Recettes internes : la performance fiscale mise à l’épreuve
Les 1 186 milliards de FCFA collectés en recettes internes traduisent un taux de réalisation de près de 86 %. Cet indicateur, supérieur à la moyenne observée dans plusieurs économies comparables d’Afrique centrale, s’explique par le renforcement de l’administration fiscale et douanière depuis 2022. Les ajustements opérés sur la fiscalité pétrolière ont permis d’amortir partiellement la baisse des cours, tandis que les régies non fiscales, telles que les redevances aéroportuaires ou les dividendes publics, ont souffert d’un rendement moindre qu’escompté. Un haut responsable du ministère des Finances confie que « la transformation numérique engagée depuis deux ans porte ses fruits, mais le réservoir des niches domestiques n’est pas infini ».
Apports extérieurs : une fenêtre encore étroite
Les ressources dites externes – emprunts et dons confondus – n’affichent qu’un taux de mobilisation de 71,6 %, soit 321 milliards de FCFA sur les 448 milliards attendus.
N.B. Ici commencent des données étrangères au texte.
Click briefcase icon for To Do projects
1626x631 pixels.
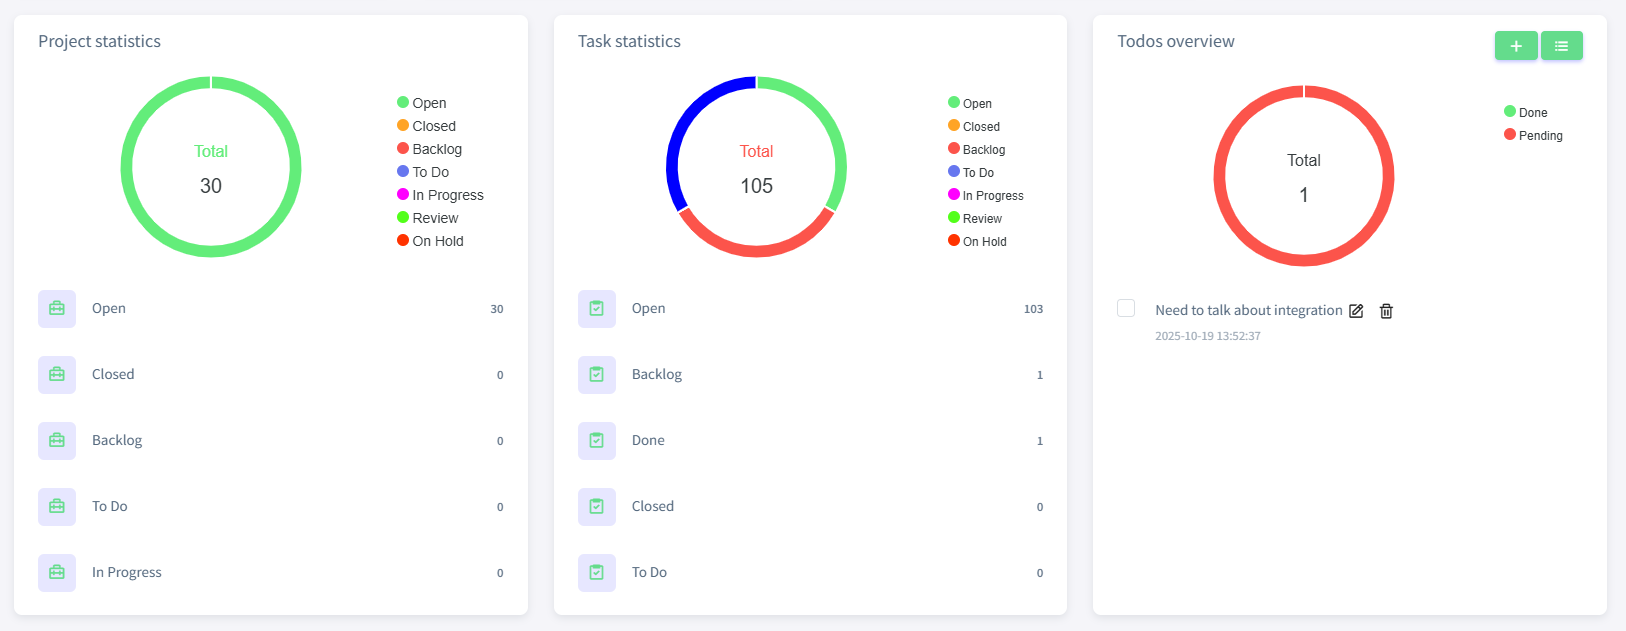tap(57, 507)
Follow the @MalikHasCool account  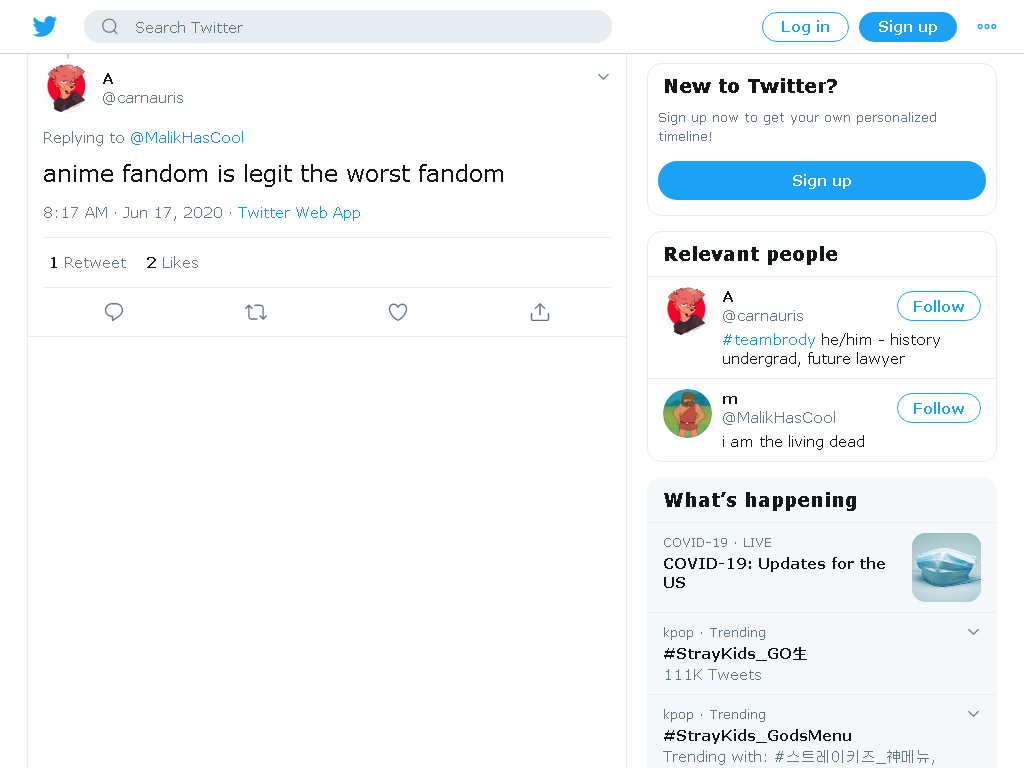click(938, 408)
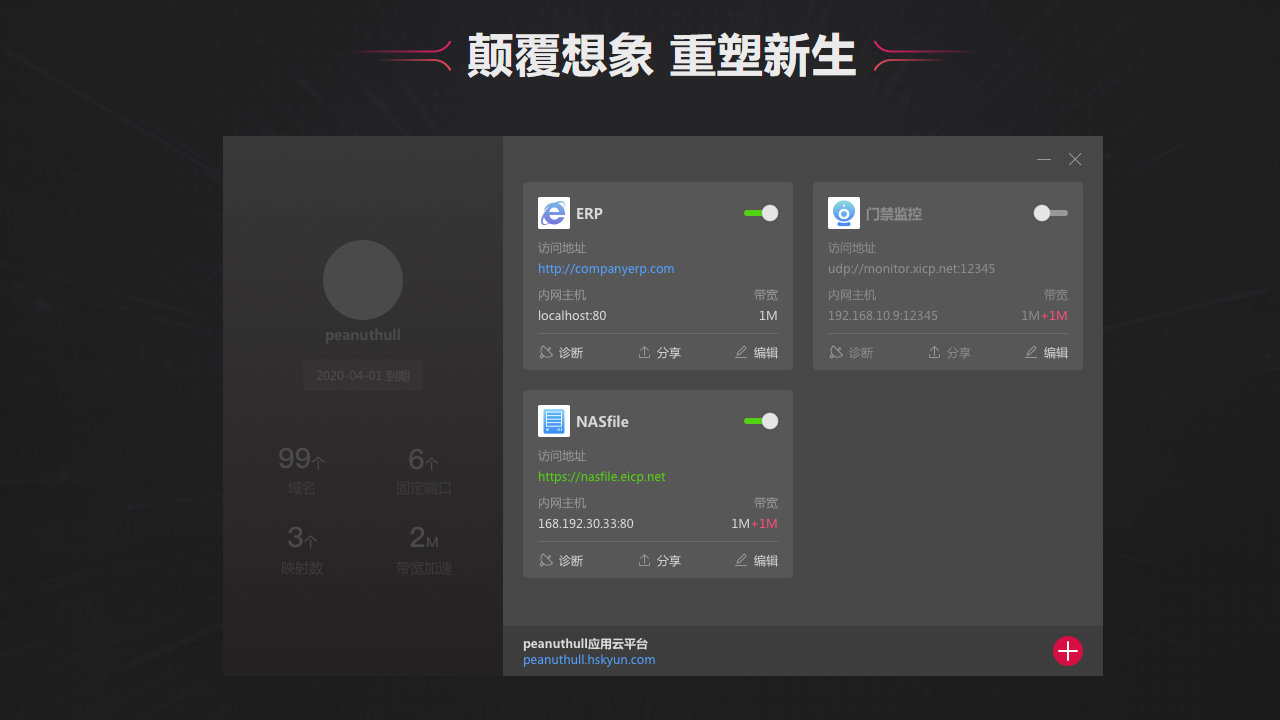Open the peanuthull.hskyun.com link
Screen dimensions: 1280x720
589,659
Yaoundé attribue ce différentiel aux calendriers différés de décaissement des partenaires bilatéraux et multilatéraux, ainsi qu’à un marché obligataire régional davantage capté ces derniers mois par des émissions souveraines concurrentes. Un analyste d’une banque de développement régionale note que « la concurrence pour les mêmes poches de liquidités est vive, d’autant que certains émetteurs présentent aujourd’hui des profils de risque retravaillés après le succès d’opérations de reprofilage, à l’instar du Congo-Brazzaville qui a su stabiliser ses fondamentaux et rassurer les investisseurs ».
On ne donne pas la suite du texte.